Accounting firm to pay $150M in settlement over audits of failed mortgage lender

Deloitte & Touche will pay to resolve allegations that it knowingly conducted shoddy audits

Accounting firm to pay $150M in settlement over audits of failed mortgage lender

Deloitte & Touche has entered a settlement with the US and agreed to pay $149.5 million to resolve claims related to its audit of Taylor Bean & Whitaker Mortgage, a mortgage lender that collapsed and declared bankruptcy in 2009, the Justice Department announced.

Taylor Bean & Whitaker originated mortgage loans insured by the Federal Housing Administration (FHA) in the Department of Housing and Urban Development (HUD). Deloitte served as the company’s independent outside auditor and issued audit reports for fiscal years 2002 through 2008.

As a participant in the HUD’s Direct Endorsement Lender program, Taylor Bean & Whitaker was required to submit annual audit reports on its financial statements and related reports on its internal controls and its compliance with certain requirements. The program allowed the holder of the loan to submit a claim to the US to recover losses in case of borrower default.

The settlement stems from allegations by the US that Deloitte’s audits knowingly deviated from applicable auditing standards and therefore failed to detect fraudulent conduct at Taylor Bean & Whitaker. According to the US, the lender’s financial statements failed to reflect its severe financial distress due to a fraudulent scheme that involved the purported sale of fictitious or double-pledged mortgage loans.

The US claims Deloitte’s audits enabled Taylor Bean & Whitaker to continue originating FHA-insured mortgage loans by failing to detect the misconduct. A number of officials at the lender were criminally convicted in connection with the scheme.

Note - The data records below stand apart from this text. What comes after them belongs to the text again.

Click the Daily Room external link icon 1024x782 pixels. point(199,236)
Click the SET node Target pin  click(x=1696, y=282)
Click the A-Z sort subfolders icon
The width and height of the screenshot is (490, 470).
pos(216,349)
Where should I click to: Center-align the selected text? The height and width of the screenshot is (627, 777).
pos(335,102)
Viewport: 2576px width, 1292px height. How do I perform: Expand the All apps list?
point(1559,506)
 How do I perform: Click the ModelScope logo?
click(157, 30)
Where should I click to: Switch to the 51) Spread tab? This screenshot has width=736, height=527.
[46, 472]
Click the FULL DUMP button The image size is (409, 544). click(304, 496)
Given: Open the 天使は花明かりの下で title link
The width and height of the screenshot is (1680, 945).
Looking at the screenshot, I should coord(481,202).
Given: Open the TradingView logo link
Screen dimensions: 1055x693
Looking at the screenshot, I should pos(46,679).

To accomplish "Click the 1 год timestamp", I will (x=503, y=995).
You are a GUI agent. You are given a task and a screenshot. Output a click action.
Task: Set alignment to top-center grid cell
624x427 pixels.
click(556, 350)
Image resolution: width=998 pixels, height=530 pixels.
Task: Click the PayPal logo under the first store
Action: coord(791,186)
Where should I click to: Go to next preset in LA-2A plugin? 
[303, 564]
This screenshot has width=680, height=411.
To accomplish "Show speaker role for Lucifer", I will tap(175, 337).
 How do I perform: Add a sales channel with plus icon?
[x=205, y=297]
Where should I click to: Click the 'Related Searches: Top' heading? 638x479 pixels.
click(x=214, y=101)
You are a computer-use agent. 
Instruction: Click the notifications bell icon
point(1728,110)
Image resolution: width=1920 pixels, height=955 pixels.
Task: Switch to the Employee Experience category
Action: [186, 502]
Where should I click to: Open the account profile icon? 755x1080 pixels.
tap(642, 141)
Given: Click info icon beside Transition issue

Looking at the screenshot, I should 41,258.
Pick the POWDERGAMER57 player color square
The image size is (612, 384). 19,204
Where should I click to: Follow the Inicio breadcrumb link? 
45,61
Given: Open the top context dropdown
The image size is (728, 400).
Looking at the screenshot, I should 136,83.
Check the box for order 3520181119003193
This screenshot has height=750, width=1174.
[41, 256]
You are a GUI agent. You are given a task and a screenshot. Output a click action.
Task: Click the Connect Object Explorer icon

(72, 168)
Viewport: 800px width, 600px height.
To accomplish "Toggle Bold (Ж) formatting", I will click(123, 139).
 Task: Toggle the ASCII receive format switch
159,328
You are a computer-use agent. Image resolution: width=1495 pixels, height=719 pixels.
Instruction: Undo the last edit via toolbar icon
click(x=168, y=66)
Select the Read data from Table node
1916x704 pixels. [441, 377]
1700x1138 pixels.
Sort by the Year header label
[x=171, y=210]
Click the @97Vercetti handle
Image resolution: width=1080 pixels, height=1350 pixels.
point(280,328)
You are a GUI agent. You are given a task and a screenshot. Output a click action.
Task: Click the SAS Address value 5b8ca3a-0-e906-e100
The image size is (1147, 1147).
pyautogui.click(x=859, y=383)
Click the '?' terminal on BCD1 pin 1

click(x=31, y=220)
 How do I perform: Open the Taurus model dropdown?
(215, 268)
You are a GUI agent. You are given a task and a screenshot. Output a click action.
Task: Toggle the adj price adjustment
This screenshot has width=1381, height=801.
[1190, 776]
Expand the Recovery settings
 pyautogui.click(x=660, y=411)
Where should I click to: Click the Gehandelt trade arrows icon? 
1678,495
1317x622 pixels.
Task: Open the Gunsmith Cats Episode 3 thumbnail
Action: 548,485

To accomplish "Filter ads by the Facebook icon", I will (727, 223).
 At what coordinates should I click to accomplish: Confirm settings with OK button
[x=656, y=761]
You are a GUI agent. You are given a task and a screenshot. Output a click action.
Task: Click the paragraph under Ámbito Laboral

“With taxpayer dollars at stake, auditors must take their obligations seriously when auditing companies that participate in government programs,” said Acting Assistant Attorney General Chad Readler for the Justice Department’s Civil Division. “When auditors fail to exercise their professional judgment, and make false statements that allow bad actors to remain in government programs and submit false claims to the government, there will be consequences.”